At both ends of the season, T MMR was similar between Apis and Amegilla, but the patterns of acclimation differed between the species, where Apis was the less thermally tolerant species early in the summer, but became the more tolerant species later in the summer. Assuming that VCO2 represents a suitable analogue of caloric requirement (Schmidt-Nielsen 1983; Withers 1992), Apis seems able to shift its metabolic response to remain active, with relatively consistent peak metabolic rate despite seasonal variation in abiotic conditions (and presumably also variation in resources such as nectar quantity and quality acting as energetic constraints). Speculation by Brooks (1988) suggests that Amegilla as a genus might be biogeographically restricted by weak tolerance for lower temperatures, and indeed we found that Amegilla entered chill coma and often died following our 15 °C and even 25 °C exposures. This indicates that they can only forage during times when ambient temperature rarely falls below this lower limit.

The mechanism by which either species can produce such pronounced shifts in their metabolic responses from early to late forage times remains unclear from this study, but may relate to their short life cycle, which is just six weeks in Apis (Sammataro and Avitabile 2011). Thus, through the duration of our study, new cohorts of bees may have been generated that were pre-acclimated to higher temperatures, essentially supporting a developmental acclimation interpretation (Angilletta 2009). While such a pathway of acclimation potentially matches the energetics and foraging capacity of the bees to their climatic conditions (Berrigan 1997; Berrigan and Partridge 1997; Booth and Kiddell 2007), the mechanisms supporting this pathway remain a highly productive area of research (Angilletta 2009).

The mechanism notwithstanding, however, the seasonal shift in thermal tolerance, while similar for both species, implies much higher energetic requirements for Amegilla later in the flying season, both intra- and interspecifically. This interpretation is consistent with the ‘beneficial acclimation’ hypothesis (Angilletta 2009; Chown and Nicholson 2004), in that Apis has a broader tolerance range and a longer active season than Amegilla, but with an additional insight that its energetic requirements are more consistent throughout the year.

Conclusions

Our study provides evidence of substantial seasonal shifts in the thermal performance of both metabolic rates and susceptibility to water loss in a social and a solitary bee. Amegilla is relatively flexible to changing thermal conditions, and is tolerant to higher Ta following seasonal acclimation, but at the expense of a remarkably high energetic requirement. This potentially constrains Amegilla to thermo-energetic envelopes where the influence of environmental temperatures on their metabolic requirements can be met ecologically (i.e. through resource acquisition), regardless of warm climatic conditions.
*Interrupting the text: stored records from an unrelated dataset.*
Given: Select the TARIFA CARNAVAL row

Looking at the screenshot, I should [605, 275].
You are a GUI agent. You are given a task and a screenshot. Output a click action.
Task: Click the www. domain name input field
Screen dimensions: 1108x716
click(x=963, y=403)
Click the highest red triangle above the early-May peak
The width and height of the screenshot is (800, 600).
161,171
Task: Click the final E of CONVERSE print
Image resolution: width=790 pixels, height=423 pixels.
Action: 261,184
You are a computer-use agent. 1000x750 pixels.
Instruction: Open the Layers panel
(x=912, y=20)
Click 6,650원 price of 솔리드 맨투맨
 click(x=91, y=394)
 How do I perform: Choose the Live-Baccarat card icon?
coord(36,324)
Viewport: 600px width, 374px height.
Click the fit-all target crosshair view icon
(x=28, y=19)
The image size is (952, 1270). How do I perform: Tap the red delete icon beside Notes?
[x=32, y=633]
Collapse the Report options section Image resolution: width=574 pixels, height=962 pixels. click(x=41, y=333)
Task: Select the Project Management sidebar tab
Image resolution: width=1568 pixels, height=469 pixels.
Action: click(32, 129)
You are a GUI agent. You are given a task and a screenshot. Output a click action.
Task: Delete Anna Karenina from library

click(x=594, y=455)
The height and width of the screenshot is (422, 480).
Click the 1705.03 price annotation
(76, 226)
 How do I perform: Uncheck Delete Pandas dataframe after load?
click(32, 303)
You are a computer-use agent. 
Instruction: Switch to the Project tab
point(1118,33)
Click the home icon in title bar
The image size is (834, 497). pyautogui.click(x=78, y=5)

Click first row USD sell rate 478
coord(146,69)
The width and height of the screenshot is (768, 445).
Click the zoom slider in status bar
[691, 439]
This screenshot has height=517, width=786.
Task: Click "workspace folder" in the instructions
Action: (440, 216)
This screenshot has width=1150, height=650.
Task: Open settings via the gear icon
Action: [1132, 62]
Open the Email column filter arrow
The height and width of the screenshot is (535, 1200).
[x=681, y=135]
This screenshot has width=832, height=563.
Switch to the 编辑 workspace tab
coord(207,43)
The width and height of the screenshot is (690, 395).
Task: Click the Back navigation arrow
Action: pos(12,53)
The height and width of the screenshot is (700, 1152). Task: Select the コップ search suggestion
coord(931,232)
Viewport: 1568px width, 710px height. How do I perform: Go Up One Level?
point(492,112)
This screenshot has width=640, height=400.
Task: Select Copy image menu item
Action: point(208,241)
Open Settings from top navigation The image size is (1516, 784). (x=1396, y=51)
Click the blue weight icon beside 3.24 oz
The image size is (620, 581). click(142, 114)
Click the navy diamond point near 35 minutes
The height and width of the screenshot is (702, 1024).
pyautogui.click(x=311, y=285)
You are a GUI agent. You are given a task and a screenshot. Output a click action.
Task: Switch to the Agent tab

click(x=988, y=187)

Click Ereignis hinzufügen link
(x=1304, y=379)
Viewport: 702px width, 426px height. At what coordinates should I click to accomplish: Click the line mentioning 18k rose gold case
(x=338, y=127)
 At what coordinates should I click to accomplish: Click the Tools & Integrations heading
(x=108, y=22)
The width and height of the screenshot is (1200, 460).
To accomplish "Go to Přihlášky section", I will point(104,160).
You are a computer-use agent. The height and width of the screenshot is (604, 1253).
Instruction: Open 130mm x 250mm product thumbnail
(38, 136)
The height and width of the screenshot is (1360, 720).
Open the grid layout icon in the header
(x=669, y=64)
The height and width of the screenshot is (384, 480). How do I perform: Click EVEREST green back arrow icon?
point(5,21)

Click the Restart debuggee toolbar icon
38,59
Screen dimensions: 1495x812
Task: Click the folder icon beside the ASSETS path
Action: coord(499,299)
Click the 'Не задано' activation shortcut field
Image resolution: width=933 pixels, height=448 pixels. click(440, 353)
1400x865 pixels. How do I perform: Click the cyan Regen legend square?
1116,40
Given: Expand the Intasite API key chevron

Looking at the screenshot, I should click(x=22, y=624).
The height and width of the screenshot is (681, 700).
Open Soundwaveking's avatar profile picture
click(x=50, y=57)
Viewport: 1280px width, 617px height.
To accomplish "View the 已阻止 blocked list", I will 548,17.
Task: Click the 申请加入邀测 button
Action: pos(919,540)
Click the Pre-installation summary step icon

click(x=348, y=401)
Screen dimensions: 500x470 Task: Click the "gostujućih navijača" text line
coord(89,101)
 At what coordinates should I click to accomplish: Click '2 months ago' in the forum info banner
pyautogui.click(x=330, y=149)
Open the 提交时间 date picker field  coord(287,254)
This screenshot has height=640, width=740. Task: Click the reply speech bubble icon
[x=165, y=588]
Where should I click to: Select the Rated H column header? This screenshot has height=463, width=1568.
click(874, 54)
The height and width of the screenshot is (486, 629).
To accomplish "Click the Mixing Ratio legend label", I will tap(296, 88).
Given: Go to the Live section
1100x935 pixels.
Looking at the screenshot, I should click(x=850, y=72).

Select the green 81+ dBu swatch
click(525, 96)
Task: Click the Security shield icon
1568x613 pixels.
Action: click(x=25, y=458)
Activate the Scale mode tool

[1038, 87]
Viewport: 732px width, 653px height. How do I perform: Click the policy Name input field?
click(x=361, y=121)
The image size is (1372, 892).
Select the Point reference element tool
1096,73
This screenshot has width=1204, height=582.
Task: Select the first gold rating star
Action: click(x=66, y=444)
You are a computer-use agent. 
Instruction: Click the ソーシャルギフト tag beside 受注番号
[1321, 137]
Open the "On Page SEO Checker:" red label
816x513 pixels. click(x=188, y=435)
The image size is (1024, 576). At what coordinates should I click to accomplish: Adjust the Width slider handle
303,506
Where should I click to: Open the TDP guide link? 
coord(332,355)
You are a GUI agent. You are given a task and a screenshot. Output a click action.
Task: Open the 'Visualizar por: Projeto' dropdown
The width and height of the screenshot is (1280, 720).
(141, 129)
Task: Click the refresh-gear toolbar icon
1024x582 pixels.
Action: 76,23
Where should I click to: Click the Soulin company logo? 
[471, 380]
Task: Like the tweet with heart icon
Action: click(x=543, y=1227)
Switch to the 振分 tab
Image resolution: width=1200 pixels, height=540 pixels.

Apis, on the other hand, is an invasive species and its broadly adaptable physiology would appear to contribute greatly to invasive capacity (Baker 1965; Strayer 1999; Wolff 2000) with the capacity for hive provisioning enabling honey bees to physiologically withstand periods of resource limitation. While both bees represent dominant hymenopteran pollination vectors in the south-west of Western Australia, Amegilla is probably the most valuable, and appears to be the more ecologically fragile species, with narrower thermal tolerance, and higher energetic requirements.